BEGIN TEXT SEGMENT

Updated July 16, 2021 - 7:42 am
The first installments of the newly expanded federal child care tax credit will start arriving on Thursday for the families of some 600,000 Nevada children, with local advocates and Southern Nevada’s congressional delegation hailing the COVID-19 relief provision as a pivotal step toward fighting childhood poverty.
“This will mitigate some lingering effects of the pandemic like housing instability and food insecurity, and it will help people living paycheck to paycheck to make things more affordable,” said Tiffany Tyler-Garner, executive director of the Children’s Advocacy Alliance, a nonprofit that aims to improve the health, economic well-being, early learning and child welfare outcomes for Nevada children.
“But for those in generational poverty, this may be the first time in their lives to really get some breathing room in terms of monthly expenses,” she continued. “They may be able to focus on training at their jobs or their education instead of worrying about child care.”
The tax credit expansion, part of the most recent stimulus plan shepherded by Democrats in the White House and Congress, will pay families up to $3,600 in 2021 for each child under 6 years old and $3,000 for children 6 to 17. The IRS will pay half of the annual credit out in monthly installments beginning in July and stretching until the end of the year as a way of expediting relief, meaning parents are eligible for up to $300 a month for younger children and $250 for those 6 and older.

END TEXT SEGMENT
BEGIN DATA EXCERPTS

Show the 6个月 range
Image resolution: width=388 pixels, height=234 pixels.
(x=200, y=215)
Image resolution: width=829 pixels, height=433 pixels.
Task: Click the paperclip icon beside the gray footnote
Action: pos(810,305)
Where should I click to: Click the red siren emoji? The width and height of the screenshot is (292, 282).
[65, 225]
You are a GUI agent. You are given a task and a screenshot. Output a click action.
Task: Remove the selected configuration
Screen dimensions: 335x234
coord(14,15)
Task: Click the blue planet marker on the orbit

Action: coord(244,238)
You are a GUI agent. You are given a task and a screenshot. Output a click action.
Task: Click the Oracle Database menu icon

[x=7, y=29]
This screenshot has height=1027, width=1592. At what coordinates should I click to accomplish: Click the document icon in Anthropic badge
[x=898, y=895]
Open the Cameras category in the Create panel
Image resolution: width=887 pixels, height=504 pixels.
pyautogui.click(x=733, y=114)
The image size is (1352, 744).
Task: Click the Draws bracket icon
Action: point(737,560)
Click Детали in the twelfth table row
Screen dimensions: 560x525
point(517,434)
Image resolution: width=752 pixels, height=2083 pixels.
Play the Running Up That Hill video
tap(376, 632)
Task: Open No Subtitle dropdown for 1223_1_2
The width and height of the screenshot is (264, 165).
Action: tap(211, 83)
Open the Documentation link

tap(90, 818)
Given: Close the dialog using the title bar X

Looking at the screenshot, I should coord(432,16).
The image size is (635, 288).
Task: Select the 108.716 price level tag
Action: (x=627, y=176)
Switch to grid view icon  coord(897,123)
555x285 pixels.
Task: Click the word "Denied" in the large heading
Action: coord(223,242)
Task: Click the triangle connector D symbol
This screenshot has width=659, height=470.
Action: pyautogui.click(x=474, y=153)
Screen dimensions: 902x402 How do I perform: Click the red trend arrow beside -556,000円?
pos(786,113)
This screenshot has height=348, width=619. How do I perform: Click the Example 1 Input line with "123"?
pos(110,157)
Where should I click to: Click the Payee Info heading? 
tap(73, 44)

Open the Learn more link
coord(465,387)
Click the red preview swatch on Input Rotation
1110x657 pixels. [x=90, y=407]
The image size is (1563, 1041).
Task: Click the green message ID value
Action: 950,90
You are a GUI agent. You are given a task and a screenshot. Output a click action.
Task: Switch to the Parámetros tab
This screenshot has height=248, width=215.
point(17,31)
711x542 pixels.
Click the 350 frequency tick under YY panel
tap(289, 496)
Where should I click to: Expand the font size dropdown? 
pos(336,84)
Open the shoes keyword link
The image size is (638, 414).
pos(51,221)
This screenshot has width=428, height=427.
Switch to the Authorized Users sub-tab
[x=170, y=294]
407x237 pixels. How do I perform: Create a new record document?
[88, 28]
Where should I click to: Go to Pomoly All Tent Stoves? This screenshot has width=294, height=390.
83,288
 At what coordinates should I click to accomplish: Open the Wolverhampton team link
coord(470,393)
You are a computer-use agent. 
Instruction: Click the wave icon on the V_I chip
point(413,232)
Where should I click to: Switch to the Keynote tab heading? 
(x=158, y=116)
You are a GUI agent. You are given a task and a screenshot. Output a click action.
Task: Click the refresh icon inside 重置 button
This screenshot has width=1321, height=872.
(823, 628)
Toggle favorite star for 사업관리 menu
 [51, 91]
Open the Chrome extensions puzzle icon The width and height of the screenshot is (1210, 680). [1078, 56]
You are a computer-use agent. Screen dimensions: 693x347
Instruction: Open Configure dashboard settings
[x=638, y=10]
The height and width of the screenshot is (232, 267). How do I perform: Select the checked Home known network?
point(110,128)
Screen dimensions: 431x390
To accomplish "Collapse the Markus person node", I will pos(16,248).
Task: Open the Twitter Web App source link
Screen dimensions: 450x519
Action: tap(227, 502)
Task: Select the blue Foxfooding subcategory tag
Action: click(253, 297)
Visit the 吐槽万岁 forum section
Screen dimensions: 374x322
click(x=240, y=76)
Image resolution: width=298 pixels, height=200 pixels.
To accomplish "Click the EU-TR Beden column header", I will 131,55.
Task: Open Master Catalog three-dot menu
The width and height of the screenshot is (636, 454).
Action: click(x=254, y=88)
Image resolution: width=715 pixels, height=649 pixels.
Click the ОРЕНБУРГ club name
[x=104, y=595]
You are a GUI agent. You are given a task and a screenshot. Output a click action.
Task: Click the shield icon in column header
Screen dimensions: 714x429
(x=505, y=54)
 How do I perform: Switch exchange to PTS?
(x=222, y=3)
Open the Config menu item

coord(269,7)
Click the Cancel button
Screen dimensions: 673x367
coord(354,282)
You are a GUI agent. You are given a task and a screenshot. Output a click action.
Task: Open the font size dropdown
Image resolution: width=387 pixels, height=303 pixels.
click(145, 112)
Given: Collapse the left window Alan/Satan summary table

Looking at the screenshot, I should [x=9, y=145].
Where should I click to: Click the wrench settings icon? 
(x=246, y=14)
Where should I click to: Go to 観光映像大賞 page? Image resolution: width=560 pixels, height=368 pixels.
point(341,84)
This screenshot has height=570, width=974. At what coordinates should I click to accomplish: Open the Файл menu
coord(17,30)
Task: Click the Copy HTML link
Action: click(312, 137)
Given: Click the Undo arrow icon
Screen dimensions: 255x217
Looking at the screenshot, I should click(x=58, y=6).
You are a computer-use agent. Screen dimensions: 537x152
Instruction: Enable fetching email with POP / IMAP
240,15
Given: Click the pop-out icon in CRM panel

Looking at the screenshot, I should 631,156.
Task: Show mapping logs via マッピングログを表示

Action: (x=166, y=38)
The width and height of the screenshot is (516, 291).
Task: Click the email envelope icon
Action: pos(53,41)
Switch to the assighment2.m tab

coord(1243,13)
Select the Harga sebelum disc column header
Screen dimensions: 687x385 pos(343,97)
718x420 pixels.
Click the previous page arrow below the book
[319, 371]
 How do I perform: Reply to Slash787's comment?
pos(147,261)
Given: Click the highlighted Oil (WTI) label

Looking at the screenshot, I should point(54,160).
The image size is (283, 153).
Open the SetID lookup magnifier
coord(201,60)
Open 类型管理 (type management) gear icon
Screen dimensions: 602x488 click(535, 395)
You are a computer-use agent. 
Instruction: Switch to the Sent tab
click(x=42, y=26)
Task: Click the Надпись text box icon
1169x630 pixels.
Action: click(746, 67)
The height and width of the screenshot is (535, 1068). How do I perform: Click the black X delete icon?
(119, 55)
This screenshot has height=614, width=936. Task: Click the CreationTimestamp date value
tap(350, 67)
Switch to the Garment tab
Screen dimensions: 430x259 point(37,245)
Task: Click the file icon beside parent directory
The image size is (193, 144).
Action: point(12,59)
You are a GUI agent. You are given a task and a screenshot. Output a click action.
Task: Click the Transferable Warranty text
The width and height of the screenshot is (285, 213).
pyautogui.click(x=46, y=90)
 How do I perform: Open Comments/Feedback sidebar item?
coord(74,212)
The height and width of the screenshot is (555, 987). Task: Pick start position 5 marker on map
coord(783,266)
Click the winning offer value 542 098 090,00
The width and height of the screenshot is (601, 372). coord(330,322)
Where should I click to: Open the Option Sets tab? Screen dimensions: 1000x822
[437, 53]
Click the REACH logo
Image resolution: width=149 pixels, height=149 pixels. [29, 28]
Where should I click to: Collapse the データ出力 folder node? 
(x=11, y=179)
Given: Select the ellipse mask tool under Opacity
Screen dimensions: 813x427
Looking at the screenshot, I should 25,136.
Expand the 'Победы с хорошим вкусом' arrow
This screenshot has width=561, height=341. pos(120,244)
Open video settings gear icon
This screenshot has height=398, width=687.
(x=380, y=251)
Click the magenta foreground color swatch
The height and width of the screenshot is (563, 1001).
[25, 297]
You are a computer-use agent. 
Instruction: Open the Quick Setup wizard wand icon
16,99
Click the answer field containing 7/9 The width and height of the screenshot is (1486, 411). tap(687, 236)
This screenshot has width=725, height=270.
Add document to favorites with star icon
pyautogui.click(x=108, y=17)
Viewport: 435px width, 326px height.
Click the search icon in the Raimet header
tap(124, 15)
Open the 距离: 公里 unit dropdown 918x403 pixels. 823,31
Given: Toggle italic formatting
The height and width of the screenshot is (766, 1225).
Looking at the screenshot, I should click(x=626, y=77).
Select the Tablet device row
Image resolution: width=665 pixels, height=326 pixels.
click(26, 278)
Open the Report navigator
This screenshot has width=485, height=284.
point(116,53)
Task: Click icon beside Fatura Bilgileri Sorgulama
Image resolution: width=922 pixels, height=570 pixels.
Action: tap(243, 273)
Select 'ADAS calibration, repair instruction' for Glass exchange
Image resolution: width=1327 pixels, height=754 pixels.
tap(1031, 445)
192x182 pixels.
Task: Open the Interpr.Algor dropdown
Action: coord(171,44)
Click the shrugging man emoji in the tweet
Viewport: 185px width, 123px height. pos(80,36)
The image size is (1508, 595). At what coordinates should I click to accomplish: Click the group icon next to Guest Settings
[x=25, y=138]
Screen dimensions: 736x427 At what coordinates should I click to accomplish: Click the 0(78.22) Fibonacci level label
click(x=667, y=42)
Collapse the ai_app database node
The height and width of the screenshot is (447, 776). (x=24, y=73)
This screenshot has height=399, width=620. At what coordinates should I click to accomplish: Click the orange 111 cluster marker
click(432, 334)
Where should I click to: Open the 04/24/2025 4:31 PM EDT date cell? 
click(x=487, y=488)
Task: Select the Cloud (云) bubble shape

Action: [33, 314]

END DATA EXCERPTS

▶ BRIEF 1: Copy the section of the child tax credit article between "Updated July 16, 2021" and "for Nevada children.", inclusive.
▶ BRIEF 2: Proceed with the child tax credit article from the point where it stops.

▶ REPLY 1:
Updated July 16, 2021 - 7:42 am
The first installments of the newly expanded federal child care tax credit will start arriving on Thursday for the families of some 600,000 Nevada children, with local advocates and Southern Nevada’s congressional delegation hailing the COVID-19 relief provision as a pivotal step toward fighting childhood poverty.
“This will mitigate some lingering effects of the pandemic like housing instability and food insecurity, and it will help people living paycheck to paycheck to make things more affordable,” said Tiffany Tyler-Garner, executive director of the Children’s Advocacy Alliance, a nonprofit that aims to improve the health, economic well-being, early learning and child welfare outcomes for Nevada children.

▶ REPLY 2:
Single filers earning less than $75,000, head of households making less than $112,000 and married couples who are paid less than $150,000 annually all qualify for the full payment.
Parents who filed tax returns in 2020 should receive the payments automatically. But crucially for advocates like Tyler-Garner, the credit now extends to families who may not have met the income threshold or had another reason not to file a tax return. The IRS website has an online tool set up for these nonfilers, similar to one set up for various stimulus payments given out in previous coronavirus relief packages.
Rep. Steven Horsford, the Democrat whose 4th District includes a huge stretch of central Nevada, said Wednesday that he’s been focused on outreach in recent months to ensure families are educated about the plan, particularly in rural areas.
Some 92 percent of families in North Las Vegas and other metropolitan areas of the 4th District qualify for the credit, while 95 percent of those living in rural areas are eligible, Horsford said.
“We’ve been helping people to understand that this is a tax cut for families, just like the very wealthy and big corporations take their cuts using the tax code,” Horsford said. “And it’s because of the work of President Biden and those of us who voted for the American Rescue Plan.”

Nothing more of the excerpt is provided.